- [What to produce]:
All lines in the data below carrying the string "notifications" are to be located and copied.

Stored data:
_____
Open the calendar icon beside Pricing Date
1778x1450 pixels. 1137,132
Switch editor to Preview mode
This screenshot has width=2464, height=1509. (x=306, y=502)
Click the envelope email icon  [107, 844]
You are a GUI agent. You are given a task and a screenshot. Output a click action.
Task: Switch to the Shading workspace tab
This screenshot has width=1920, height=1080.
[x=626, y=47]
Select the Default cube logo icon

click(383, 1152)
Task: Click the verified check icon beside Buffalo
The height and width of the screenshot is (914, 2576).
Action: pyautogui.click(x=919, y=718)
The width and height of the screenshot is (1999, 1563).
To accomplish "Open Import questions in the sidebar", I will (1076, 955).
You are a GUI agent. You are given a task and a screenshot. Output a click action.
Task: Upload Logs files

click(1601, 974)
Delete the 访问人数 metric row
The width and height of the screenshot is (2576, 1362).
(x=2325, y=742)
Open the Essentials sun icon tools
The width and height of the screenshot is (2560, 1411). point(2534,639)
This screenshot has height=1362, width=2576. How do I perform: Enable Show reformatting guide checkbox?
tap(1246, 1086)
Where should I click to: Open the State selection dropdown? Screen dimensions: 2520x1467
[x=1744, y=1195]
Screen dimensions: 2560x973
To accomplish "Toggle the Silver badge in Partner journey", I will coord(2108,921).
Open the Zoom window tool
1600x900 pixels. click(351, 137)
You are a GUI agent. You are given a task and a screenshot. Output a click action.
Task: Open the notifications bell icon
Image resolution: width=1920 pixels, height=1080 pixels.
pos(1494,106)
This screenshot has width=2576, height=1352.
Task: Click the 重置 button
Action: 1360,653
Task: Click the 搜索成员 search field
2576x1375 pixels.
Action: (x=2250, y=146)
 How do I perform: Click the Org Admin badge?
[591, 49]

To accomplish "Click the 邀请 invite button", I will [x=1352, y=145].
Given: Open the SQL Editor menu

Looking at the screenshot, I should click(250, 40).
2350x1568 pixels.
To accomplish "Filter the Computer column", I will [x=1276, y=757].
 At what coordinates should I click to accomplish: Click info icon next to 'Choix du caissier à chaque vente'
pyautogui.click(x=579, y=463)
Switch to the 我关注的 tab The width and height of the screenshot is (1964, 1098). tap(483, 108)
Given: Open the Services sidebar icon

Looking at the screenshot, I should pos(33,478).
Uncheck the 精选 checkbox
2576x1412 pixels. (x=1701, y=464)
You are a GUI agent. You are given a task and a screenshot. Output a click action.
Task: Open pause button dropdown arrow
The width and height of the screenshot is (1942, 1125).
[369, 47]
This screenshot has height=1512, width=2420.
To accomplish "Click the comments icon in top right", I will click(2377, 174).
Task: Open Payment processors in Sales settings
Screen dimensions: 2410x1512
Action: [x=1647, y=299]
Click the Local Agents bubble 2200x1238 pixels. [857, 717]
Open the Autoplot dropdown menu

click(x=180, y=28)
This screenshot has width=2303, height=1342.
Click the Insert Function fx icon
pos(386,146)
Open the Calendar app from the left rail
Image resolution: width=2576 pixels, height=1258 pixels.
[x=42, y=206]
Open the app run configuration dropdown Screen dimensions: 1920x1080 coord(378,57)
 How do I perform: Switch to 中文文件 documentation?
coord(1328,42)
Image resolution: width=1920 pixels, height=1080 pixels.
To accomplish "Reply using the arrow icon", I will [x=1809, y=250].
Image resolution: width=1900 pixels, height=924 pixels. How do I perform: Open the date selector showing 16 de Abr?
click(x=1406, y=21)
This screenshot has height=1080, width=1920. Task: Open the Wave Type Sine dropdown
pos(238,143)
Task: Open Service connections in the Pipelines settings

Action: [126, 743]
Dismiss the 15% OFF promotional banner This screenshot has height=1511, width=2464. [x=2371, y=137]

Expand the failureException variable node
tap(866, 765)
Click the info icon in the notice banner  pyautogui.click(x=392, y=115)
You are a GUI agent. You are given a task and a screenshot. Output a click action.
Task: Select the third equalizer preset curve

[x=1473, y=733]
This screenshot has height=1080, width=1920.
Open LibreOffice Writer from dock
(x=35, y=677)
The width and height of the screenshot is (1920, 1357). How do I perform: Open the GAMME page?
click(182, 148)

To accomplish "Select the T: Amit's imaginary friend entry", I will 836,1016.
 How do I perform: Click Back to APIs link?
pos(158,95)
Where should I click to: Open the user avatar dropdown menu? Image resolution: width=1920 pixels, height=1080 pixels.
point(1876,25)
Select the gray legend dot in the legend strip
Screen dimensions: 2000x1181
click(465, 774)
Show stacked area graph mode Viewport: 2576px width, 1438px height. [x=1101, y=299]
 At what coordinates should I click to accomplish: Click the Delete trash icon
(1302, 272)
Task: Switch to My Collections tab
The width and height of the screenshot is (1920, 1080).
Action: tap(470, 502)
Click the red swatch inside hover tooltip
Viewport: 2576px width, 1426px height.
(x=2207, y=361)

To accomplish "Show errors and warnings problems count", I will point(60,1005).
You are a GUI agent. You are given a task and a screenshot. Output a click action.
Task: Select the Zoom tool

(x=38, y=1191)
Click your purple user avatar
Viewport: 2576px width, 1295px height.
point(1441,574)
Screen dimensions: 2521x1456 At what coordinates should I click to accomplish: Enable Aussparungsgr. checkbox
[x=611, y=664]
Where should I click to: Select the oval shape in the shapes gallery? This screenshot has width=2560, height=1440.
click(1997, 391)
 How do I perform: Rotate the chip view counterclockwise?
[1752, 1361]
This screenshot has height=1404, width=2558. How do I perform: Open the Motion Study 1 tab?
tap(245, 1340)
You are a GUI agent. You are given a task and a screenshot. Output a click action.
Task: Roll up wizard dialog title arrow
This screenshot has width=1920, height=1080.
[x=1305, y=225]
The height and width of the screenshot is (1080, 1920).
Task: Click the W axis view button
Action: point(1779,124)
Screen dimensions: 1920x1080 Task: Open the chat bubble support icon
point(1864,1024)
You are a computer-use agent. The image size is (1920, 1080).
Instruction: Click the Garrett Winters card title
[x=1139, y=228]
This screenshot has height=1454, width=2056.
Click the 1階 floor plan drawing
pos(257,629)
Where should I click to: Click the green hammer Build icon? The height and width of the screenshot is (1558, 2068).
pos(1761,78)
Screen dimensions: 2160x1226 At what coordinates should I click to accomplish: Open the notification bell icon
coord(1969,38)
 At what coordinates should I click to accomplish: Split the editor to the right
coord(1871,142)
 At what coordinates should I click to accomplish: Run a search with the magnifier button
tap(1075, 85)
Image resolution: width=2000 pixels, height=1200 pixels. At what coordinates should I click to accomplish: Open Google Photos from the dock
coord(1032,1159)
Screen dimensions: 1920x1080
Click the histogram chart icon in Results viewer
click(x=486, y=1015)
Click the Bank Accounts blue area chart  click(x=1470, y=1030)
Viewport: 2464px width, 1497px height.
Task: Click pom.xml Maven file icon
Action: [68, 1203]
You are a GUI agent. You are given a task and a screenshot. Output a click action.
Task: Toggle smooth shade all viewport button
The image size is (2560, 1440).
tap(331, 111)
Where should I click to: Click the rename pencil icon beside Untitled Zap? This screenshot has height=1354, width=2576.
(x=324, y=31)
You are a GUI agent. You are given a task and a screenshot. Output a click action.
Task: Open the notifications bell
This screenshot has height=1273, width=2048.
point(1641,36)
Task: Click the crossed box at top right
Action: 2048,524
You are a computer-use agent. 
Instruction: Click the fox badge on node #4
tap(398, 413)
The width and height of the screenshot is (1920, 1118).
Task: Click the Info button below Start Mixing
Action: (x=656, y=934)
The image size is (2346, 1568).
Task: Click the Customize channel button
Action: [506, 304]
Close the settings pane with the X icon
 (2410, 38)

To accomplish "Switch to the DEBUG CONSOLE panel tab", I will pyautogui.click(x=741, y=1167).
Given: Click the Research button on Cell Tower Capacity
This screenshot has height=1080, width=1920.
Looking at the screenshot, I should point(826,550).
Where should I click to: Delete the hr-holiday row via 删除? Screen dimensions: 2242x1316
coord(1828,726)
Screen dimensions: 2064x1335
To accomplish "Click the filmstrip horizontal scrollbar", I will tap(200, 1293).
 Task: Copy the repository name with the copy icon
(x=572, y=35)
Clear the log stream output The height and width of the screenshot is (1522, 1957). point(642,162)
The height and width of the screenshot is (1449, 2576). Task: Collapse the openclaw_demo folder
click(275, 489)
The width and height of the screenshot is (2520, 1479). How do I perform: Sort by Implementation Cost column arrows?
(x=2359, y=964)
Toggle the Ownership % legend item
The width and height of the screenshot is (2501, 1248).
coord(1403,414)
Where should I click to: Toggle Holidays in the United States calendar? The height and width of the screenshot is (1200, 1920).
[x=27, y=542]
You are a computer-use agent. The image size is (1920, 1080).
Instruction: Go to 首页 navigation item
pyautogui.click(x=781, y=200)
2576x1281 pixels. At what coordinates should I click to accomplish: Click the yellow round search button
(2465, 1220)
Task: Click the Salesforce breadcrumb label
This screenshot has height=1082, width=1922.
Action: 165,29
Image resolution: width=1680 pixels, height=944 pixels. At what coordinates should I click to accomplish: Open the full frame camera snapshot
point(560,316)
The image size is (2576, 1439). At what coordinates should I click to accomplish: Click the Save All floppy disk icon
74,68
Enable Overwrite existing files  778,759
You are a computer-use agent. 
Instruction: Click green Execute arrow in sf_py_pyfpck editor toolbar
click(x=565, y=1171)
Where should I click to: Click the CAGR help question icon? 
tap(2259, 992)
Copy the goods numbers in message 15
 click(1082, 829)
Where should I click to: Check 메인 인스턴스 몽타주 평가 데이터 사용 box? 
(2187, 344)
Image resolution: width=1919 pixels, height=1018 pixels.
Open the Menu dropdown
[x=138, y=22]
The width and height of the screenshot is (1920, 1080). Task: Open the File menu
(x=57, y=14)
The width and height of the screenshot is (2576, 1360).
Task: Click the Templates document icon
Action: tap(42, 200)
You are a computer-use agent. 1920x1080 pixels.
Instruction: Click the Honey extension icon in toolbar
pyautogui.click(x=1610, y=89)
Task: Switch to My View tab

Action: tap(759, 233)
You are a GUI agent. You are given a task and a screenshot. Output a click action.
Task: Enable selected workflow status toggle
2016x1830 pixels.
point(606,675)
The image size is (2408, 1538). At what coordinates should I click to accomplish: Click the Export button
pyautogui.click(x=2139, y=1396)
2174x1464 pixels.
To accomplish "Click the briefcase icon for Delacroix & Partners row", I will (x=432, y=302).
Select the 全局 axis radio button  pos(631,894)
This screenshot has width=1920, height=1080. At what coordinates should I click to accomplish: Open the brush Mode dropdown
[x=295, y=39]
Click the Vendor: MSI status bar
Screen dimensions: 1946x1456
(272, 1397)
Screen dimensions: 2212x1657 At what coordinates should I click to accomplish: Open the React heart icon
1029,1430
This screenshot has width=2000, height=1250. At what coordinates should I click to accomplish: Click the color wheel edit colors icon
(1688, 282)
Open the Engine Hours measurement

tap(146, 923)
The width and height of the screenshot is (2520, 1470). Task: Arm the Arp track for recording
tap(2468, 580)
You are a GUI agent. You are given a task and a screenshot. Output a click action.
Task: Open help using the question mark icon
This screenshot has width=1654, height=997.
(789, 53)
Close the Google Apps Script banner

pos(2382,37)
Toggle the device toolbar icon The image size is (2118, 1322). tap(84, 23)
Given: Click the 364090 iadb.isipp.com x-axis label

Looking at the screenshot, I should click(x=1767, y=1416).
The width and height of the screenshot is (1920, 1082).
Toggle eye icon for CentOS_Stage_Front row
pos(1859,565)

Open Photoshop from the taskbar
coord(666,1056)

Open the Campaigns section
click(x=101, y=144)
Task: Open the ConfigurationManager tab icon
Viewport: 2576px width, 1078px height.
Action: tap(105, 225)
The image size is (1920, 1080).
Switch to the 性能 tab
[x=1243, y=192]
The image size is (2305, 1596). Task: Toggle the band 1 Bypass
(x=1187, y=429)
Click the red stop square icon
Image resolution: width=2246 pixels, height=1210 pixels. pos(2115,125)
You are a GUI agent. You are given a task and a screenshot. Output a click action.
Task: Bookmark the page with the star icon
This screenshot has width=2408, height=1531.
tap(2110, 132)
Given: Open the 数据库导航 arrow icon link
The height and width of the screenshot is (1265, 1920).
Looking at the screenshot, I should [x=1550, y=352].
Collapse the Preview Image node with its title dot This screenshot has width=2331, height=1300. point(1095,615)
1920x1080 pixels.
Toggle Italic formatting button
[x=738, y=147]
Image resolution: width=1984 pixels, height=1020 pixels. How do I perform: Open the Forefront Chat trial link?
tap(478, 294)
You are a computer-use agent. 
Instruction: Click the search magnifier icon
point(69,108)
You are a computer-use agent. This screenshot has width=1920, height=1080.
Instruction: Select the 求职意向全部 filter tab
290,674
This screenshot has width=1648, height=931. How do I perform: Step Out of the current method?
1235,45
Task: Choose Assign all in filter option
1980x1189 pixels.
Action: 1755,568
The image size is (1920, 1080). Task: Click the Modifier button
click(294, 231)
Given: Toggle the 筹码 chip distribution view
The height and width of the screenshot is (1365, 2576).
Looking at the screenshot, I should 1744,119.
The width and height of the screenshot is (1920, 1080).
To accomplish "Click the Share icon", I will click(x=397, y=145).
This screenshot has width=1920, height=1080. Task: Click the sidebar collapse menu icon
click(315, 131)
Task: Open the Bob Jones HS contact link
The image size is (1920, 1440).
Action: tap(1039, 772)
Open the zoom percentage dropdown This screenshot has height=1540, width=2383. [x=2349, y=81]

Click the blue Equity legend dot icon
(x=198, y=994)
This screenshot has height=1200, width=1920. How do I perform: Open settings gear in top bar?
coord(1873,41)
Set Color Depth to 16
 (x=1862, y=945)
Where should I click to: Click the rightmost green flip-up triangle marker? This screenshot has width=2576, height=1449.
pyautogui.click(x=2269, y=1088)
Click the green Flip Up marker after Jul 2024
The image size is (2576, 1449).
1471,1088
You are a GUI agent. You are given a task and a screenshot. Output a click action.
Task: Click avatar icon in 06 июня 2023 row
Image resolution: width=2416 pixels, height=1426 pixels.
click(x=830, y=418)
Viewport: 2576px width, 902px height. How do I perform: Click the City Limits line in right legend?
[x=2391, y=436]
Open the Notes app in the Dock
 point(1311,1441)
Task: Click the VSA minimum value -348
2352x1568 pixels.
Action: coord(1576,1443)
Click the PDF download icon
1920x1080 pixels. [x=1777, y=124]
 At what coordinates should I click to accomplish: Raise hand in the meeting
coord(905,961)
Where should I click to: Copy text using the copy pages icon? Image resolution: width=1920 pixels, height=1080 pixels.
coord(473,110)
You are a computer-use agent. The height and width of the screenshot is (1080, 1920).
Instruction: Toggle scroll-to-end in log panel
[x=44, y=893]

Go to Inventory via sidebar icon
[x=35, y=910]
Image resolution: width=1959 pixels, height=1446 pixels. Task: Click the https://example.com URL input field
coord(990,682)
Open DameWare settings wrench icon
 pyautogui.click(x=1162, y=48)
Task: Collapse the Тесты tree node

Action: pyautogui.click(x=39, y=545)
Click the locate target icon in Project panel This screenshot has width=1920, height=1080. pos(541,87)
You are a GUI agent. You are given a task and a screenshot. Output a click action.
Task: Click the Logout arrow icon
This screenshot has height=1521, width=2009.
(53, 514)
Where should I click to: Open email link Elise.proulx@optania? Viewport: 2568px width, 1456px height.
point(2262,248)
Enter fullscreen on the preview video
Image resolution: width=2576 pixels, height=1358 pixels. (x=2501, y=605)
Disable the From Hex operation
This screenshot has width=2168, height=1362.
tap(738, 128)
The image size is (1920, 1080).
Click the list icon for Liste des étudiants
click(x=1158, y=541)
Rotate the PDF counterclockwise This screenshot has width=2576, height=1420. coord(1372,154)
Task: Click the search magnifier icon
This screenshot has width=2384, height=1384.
_____
- [Answer to this exercise]:
Task: Open the notifications bell icon
Task: Open the notifications bell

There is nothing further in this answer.